=== Selected extract ===

From: Gianluca Interlandi (gianluca_at_u.washington.edu)
Date: Fri Jul 13 2012 - 14:08:57 CDT
Hi Norman,
>>> What value do you use for fullelectfequency??
> Ok, then it's 1 I guess.
Do you recommend to set 'stepspercycle' to 12? Currently I have it set to 
10 but 'fullelectfequency' needs to be a factor of 'stepspercycle'.
Thanks,
Gianluca
>> -----Ursprüngliche Nachricht-----
>> Von: owner-namd-l_at_ks.uiuc.edu [mailto:owner-namd-l_at_ks.uiuc.edu] Im
>> Auftrag von Gianluca Interlandi
>> Gesendet: Freitag, 13. Juli 2012 08:36
>> An: Norman Geist
>> Cc: Namd Mailing List
>> Betreff: Re: AW: namd-l: Running NAMD on Forge (CUDA)
>>
>> Hi Norman,
>
> Hi,
>
>>
>>> What value do you use for fullelectfequency??
>>
>> The default. I haven't set it.
>
ons as the
> electrostatic is done on the cpu. This causes much traffic between cpu and
> gpu and messes up the PCI-E. Additionally 6 GPU's I could imagine do also
> need a lot of PCI-E bandwidth, so it's likely that the performance of the
> GPUs is not as expected. You should try to set fullelectfrequency to at
> least 4 and try out the new molly parameter. This should cause less traffic
> on PCI-E and improve the GPUs utilization but does little harm the energy
> conservation what shows up as slightly increasing temperature. But with the
> molly parameter it should be ok I think.

=== Problem statement ===
Translate this sentence from the mailing list message into Spanish: "You should try to set fullelectfrequency to at least 4 and try out the new molly parameter."

Stored data:
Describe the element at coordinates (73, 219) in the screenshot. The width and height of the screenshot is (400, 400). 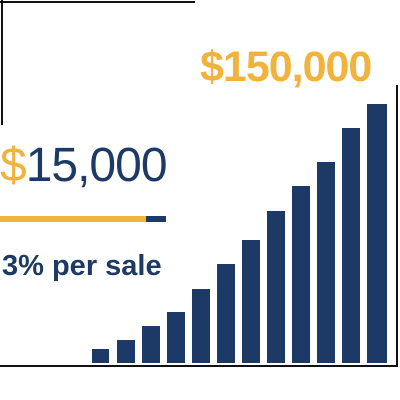
I see `progress-fill` at that location.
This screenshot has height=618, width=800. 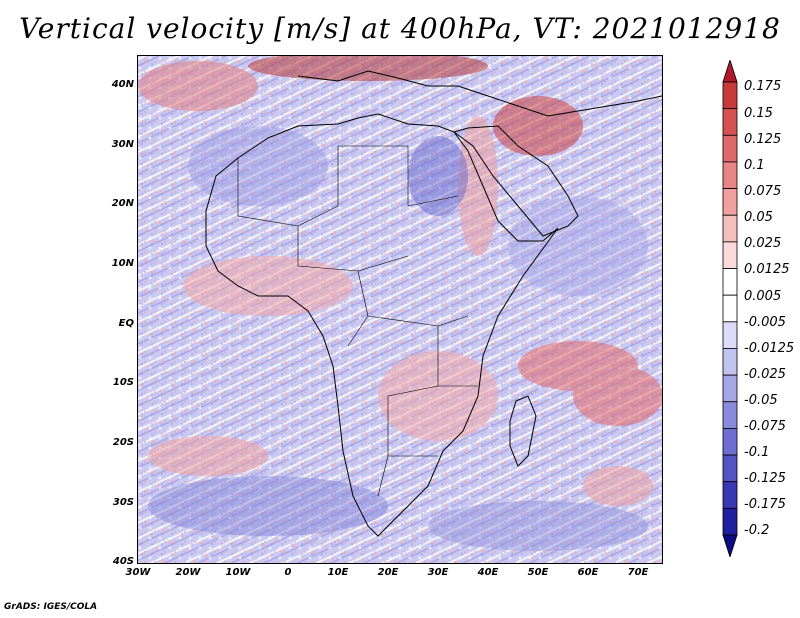 What do you see at coordinates (122, 204) in the screenshot?
I see `lat-label-20n: 20N` at bounding box center [122, 204].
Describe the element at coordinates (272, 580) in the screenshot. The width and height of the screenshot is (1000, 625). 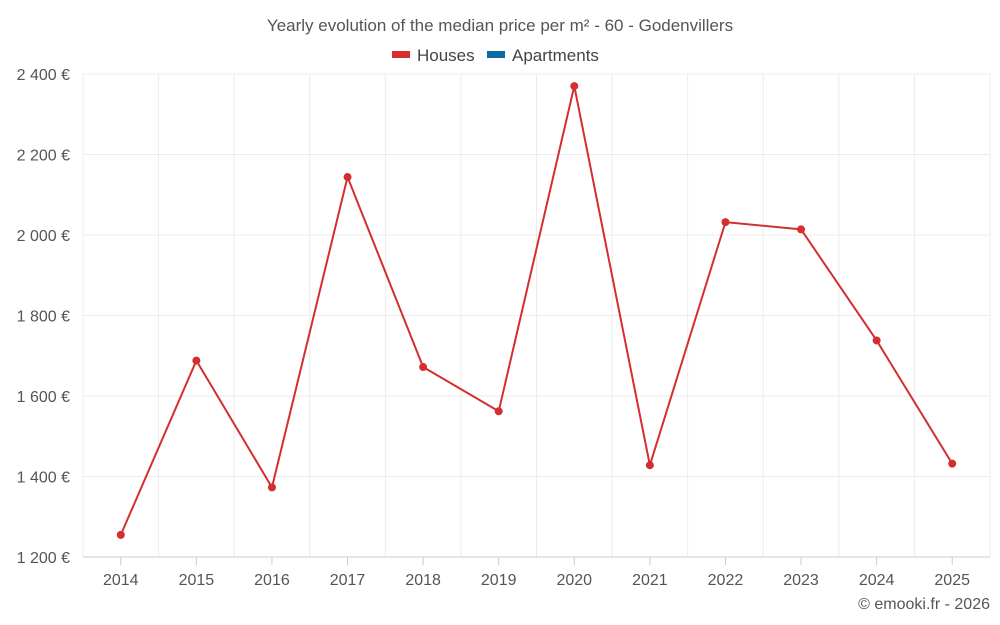
I see `x-tick-label: 2016` at that location.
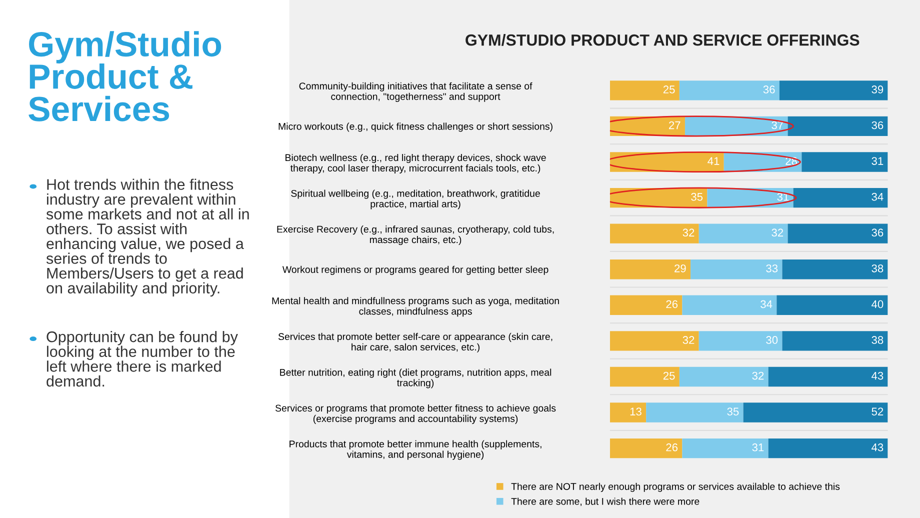  What do you see at coordinates (416, 307) in the screenshot?
I see `y-tick-label: Mental health and mindfullness programs such as yoga, meditation classes, mindfulness apps` at bounding box center [416, 307].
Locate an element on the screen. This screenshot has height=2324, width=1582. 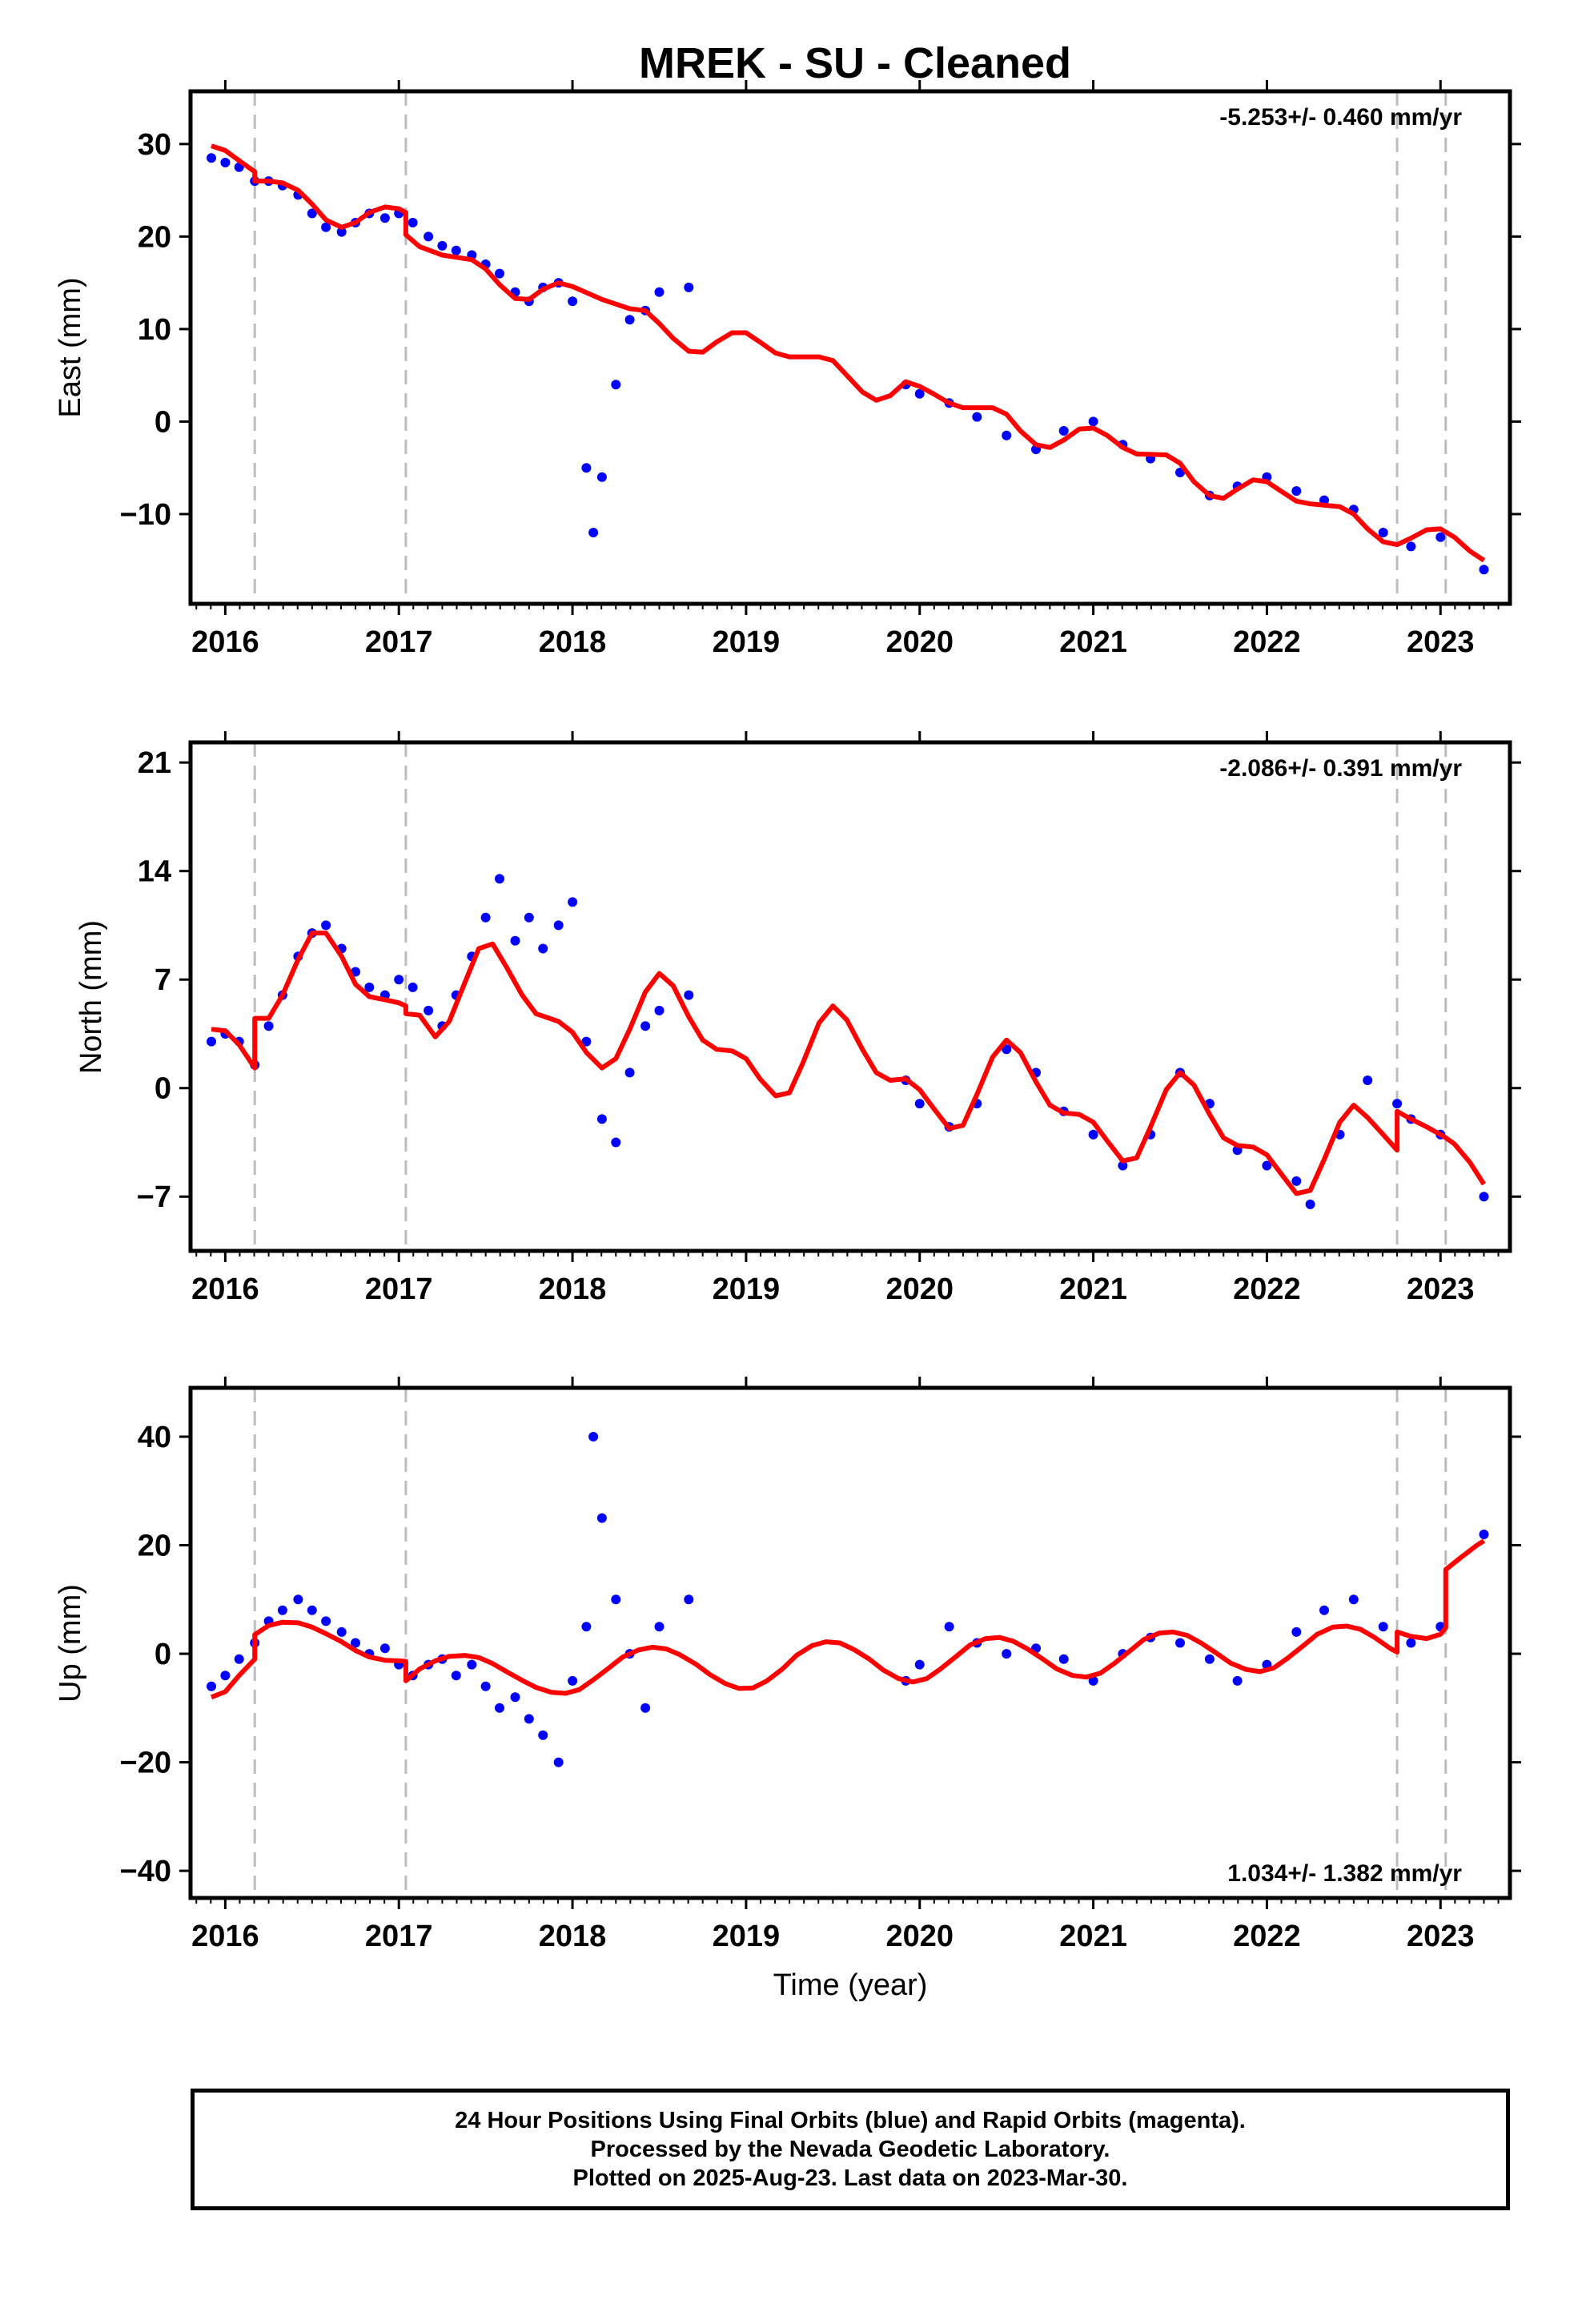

=== Response area ===
Deberías intentar configurar fullelectfrequency en al menos 4 y probar el nuevo parámetro molly.